▸ MATERIAL PROVIDED

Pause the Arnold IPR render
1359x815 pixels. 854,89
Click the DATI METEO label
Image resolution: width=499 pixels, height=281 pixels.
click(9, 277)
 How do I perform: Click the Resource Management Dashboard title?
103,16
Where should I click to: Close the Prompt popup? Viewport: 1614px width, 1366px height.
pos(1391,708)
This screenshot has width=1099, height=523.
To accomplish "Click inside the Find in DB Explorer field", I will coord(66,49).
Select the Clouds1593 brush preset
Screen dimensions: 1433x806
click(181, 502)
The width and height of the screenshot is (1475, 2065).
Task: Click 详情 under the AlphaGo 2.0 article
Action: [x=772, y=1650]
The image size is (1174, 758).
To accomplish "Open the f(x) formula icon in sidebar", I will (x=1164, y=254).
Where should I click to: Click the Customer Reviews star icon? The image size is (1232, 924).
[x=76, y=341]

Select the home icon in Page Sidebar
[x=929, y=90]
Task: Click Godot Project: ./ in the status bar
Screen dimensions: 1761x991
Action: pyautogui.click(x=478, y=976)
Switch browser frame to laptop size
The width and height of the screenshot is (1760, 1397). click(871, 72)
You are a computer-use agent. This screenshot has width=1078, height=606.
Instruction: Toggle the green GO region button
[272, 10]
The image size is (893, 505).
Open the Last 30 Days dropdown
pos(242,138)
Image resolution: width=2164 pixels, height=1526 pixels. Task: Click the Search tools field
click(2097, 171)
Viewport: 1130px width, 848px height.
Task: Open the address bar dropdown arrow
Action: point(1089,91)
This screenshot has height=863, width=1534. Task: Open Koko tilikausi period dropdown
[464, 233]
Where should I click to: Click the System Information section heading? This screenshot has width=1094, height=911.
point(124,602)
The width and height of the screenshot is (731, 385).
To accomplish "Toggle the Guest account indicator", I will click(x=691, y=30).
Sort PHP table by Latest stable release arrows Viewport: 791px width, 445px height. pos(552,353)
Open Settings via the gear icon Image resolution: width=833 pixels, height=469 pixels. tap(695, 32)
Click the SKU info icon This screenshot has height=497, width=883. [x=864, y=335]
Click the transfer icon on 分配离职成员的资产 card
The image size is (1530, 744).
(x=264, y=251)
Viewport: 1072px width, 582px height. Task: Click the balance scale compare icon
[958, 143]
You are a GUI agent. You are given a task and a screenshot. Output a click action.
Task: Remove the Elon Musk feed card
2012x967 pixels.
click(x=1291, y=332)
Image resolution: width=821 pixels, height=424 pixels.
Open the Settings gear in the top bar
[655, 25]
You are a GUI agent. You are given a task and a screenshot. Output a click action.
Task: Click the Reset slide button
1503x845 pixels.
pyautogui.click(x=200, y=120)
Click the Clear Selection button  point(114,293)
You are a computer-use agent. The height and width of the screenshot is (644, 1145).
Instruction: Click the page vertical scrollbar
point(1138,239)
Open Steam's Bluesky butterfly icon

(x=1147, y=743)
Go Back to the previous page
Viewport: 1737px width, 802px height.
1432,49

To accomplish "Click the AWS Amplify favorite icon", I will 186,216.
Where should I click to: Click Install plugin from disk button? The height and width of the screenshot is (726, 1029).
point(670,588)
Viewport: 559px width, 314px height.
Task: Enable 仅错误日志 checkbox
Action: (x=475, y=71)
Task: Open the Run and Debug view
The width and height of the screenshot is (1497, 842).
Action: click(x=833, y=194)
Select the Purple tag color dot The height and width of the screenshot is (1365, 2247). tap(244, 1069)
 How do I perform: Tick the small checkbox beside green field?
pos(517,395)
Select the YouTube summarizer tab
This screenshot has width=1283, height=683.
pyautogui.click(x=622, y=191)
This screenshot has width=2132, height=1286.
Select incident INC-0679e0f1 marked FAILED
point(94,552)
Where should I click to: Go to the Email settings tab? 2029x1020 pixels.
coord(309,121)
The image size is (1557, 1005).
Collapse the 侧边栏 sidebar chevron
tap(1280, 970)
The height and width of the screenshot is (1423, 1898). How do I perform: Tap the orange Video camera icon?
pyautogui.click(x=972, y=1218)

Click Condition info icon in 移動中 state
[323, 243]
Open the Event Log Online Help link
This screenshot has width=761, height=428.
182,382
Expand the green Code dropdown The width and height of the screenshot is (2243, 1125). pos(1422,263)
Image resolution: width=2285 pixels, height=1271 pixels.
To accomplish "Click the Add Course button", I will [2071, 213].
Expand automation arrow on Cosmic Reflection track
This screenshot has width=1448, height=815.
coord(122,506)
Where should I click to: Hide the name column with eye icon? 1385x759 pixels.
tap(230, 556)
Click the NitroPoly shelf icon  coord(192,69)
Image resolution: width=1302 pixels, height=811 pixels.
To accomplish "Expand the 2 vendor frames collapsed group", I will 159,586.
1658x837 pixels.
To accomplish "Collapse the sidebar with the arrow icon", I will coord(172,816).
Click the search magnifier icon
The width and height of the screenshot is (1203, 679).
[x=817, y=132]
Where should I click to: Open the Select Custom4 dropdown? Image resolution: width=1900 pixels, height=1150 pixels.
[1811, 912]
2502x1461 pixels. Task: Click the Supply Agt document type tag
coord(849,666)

▸ REQUIRED WORK
Read the entries and pick out all lines that include the word "computer".

▸ TASK RESPONSE
You are a computer-use agent. This screenshot has width=1078, height=606.
You are a computer-use agent. The height and width of the screenshot is (644, 1145).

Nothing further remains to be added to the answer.